By Heidi Stevens
Chicago Tribune
WWR Article Summary (tl;dr) A female “Doctor Who”, actually Dr. Jane Hu from Seattle who has been quietly living among us for years gives her take on the recent backlash to the announcement that a woman will be heading the sci-fi-fi series “Doctor Who.”
Chicago Tribune
When the BBC announced Jodie Whittaker as the next Doctor, some hardcore fans didn’t take kindly to a lady headlining their beloved sci-fi series, “Doctor Who.” (Political correctness gone mad. It’s Doctor Who, not Nurse Who. You know the drill.)
But it turns out a female Doctor Who, Dr. Hu, actually, has been quietly living among us for years.
Jane Hu is a Seattle-based science journalist who writes on such topics as training quantum computers to recognize trees and the use of gene-editing techniques to try to restore extinct species to the Earth.

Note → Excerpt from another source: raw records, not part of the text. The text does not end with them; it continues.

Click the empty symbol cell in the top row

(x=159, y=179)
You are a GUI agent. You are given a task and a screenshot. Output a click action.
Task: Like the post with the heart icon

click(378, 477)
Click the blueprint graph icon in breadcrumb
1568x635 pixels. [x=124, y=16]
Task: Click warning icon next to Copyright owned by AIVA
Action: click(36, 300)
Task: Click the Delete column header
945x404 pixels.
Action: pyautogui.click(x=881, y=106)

Recently, a woman describing herself as Dr. Krista Murchison, who has a doctorate and is a lecturer in medieval English literature, weighed in on the “Doctor Who” backlash on Twitter. “OK,” she tweeted, “but based on experience everyone is going to start accidentally calling the show Miss Who.”
I had to track her down.
She’s 30 years old, and she grew up in Louisville, Ky. She earned her doctorate in developmental psychology in 2014 from the University of California at Berkeley and moved to Seattle about three years ago.
She’s a casual “Doctor Who” fan.
“I’ve seen a few episodes,” she told me. “But I’ve been meaning to get more into it.”

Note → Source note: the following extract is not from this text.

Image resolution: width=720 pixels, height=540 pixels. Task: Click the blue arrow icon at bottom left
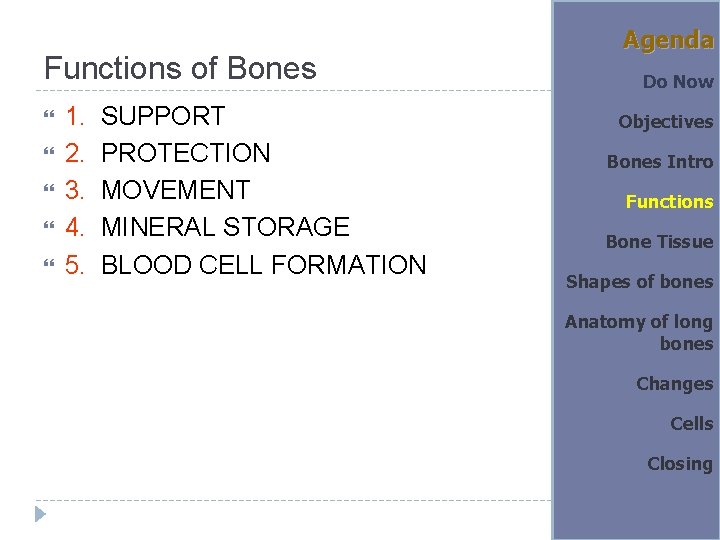coord(40,515)
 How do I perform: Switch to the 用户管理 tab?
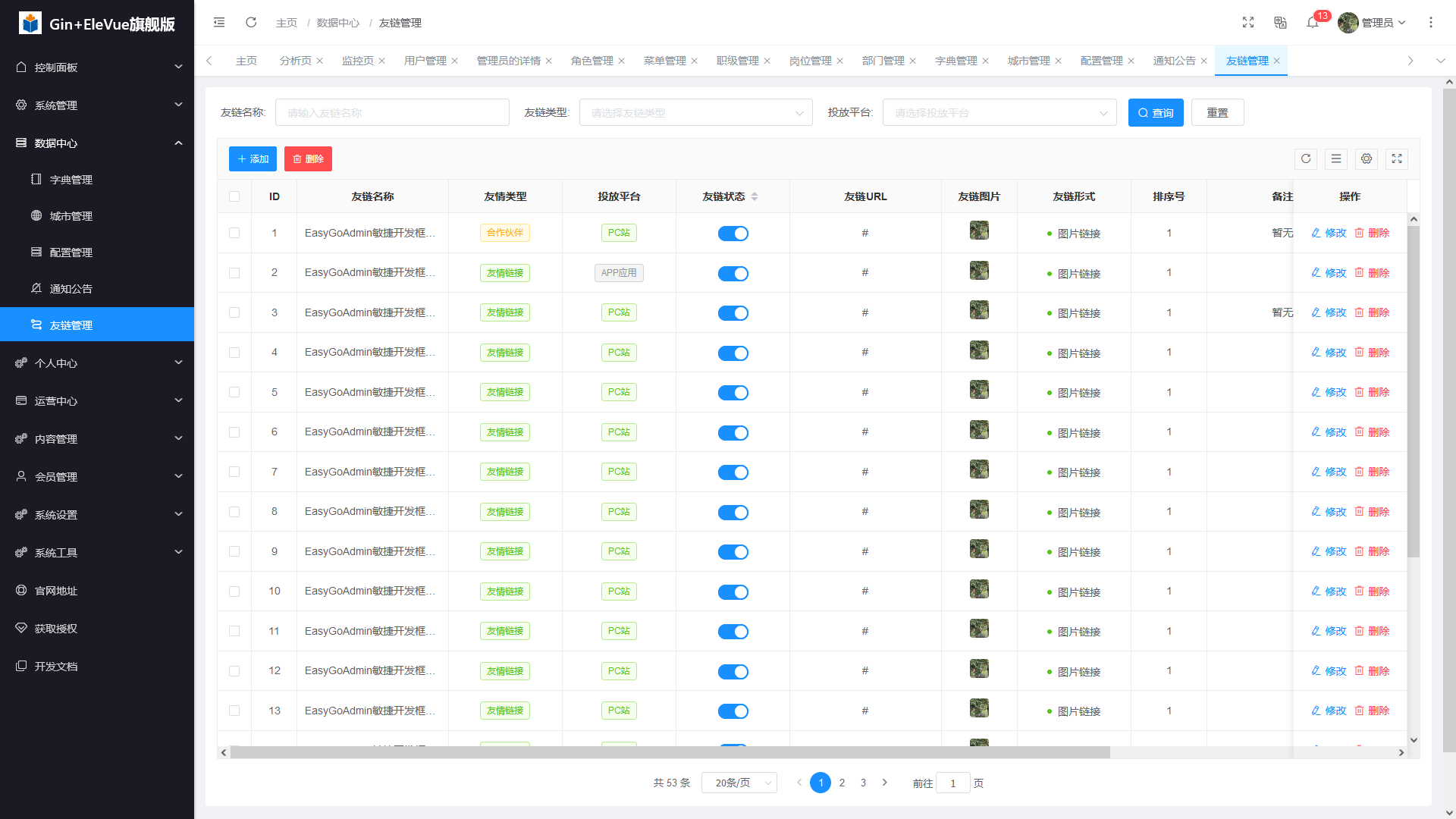(x=425, y=61)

Still, she followed the crescendo of criticism after the BBC’s announcement. (And how could you not, really? It inspired some comic gold: Samantha Bee’s “Fem Agenda: What To Ruin Next” checklist, for starters.)
“My little corner of the internet was pretty overjoyed by the revelation of a female Doctor, and the female Ghostbusters reboot,” Hu said. “As far as I can tell, for every fan who disavows a fandom because they can’t stomach the idea of strong female leads, there’s a new fan drawn in by the appeal of seeing strong women on screen.”
Excellent point.
I asked her if she ever corrects people who give her the wrong honorarium. The Miss Hu offenders, if you will.
“I don’t think I ever have,” she said. “Honestly, I don’t see much of an upside to it besides personal satisfaction, and the downside, being perceived as pompous or difficult to work with, far outweighs that.
“Plus, as a science journalist,” she added, “it’s sometimes advantageous for folks to assume I’m less knowledgeable than I actually am; often, they give simpler explanations of scientific concepts, which makes quoting them in my articles way easier.”
When she’s not researching and writing, she likes to backpack around the Northwest and hang with her dog, Maeby. She derives a fair amount of joy from Birdyonce, a parakeet-looking bird that struts to Beyonce.
“With so much negativity on the internet, there’s just something so pure and wholesome about a five-second video of a bird strutting to ‘Crazy In Love,'” Hu said. “What I really want to know is if Queen Bey has seen it, and if so, what she thinks.”
I can’t speak to the fantasy world inhabited by Doctor Who, but I feel unequivocally good about any endeavor helmed by Dr. Hu.